Jeudi 14 Decembre 2006
Miracle romain
Par jardinbaroque, Jeudi 14 Decembre 2006 à 18:31 GMT+2 dans Camera reservata
Les restaurations ont parfois du bon. Il a fallu l’intuition et l’acharnement de la chercheuse Andreina Draghi et de son équipe de restaurateurs pour qu’au bout de neuf ans de travail, des fresques datant de la première moitié du XIIIe siècle soient débarrassées des 830m² d’enduit et de faux marbre et révèlent ainsi leur beauté.
Le monastère des Quatre Saints Couronnés (Santi Quattro Coronati), à Rome, était, jusqu’ici connu pour son cloître et les fresques de sa chapelle Saint Sylvestre. Il fallait avoir le nez très fin pour soupçonner, à l’instar d’Andreina Draghi, et ce dès 1989, les merveilles que recelait la salle dénommée Aula gotica : pas moins de 335m² de fresques, recouvrant parois et voûtes, et représentant les mois, les saisons, les vices et les vertus, le zodiaque, les constellations et les vents.
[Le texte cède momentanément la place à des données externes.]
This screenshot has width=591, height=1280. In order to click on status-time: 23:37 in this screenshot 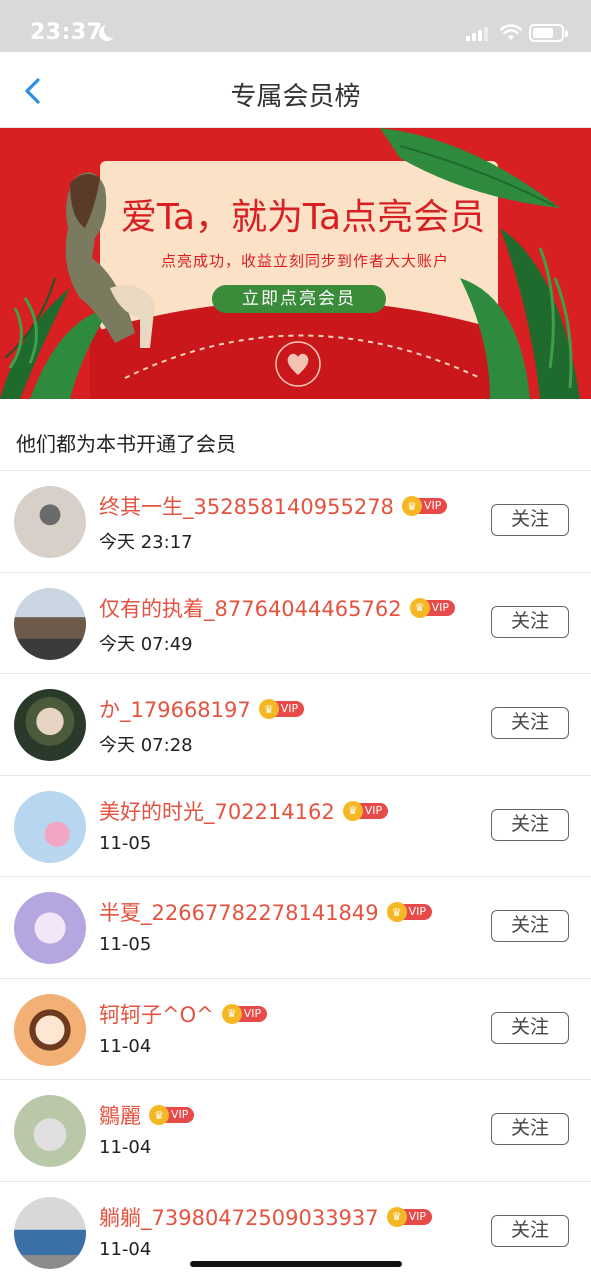, I will do `click(66, 32)`.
Une sorte de livres d’heures à portée peut-être politique, puisque soulignant, d’après les spécialistes, la primauté du pape sur l’empereur Frédéric II, aux enluminures richement rehaussées de vert, de bleu, de pourpre et d’or. Une découverte majeure, « une chapelle Sixtine médiévale » de l’aveu enthousiaste des spécialistes.
Outre leur exceptionnelle qualité, ces fresques, datées approximativement des années 1230-1250, remettent en cause bien des certitudes concernant l’histoire de l’art italien du Moyen-Âge, qui, depuis Giorgio Vasari (1511-1574), faisait de Rome un simple satellite de Florence. Selon les déclarations de l’historien d’art Francesco Gandolfo, rapportées dans le Monde daté du 14 décembre 2006, cette découverte « comble un grand vide, car elles ont été réalisées à une époque où les équipes extraordinaires qui travaillaient à Subiaco et à Anagni ne semblaient pas l’avoir fait à Rome. […] On savait que le XIIIe siècle parlait toscan, la langue de Cimabue et de Giotto […] Nous savons maintenant pourquoi Cimabue est venu à Rome en 1272. »
La salle, sous la responsabilité des sœurs augustines, sera ouverte au public à partir de mars 2007, deux fois par semaine, et sur rendez-vous.